■ **WORK INSTRUCTION**
Instruction for the entries that follow: retype exactly the lines from the line with "Task: Tap the yuyue.wjx.top URL text" to the line with "Given: Open the Utilities wrench panel", both included, and omit all others.

■ **DATA FOR PROCESSING**
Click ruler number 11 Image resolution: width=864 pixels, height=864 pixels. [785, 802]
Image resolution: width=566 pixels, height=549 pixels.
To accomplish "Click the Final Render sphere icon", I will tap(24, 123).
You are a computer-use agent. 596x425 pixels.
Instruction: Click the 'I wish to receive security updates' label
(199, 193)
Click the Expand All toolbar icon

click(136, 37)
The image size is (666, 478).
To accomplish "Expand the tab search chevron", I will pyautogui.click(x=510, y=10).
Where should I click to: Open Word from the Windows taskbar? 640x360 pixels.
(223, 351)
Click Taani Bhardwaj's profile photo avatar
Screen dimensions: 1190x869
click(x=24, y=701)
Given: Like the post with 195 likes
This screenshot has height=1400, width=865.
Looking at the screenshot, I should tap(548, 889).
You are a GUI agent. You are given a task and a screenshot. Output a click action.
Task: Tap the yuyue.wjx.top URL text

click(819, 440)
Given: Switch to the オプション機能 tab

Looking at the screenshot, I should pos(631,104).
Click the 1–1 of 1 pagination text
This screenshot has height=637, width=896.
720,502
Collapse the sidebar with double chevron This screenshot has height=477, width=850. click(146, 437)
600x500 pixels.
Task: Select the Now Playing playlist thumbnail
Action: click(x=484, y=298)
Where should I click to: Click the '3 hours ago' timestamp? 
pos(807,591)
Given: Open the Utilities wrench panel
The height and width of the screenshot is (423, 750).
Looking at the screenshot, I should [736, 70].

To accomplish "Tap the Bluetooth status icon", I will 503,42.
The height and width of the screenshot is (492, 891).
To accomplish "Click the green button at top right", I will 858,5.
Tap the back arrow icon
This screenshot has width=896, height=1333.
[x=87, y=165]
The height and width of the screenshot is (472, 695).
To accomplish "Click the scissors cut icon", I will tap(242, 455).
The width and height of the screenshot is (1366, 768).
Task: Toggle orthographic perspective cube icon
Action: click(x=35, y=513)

■ **SOLUTION FOR THIS TASK**
Task: Tap the yuyue.wjx.top URL text

click(819, 440)
Given: Switch to the オプション機能 tab

Looking at the screenshot, I should pos(631,104).
Click the 1–1 of 1 pagination text
This screenshot has height=637, width=896.
720,502
Collapse the sidebar with double chevron This screenshot has height=477, width=850. click(146, 437)
600x500 pixels.
Task: Select the Now Playing playlist thumbnail
Action: click(x=484, y=298)
Where should I click to: Click the '3 hours ago' timestamp? 
pos(807,591)
Given: Open the Utilities wrench panel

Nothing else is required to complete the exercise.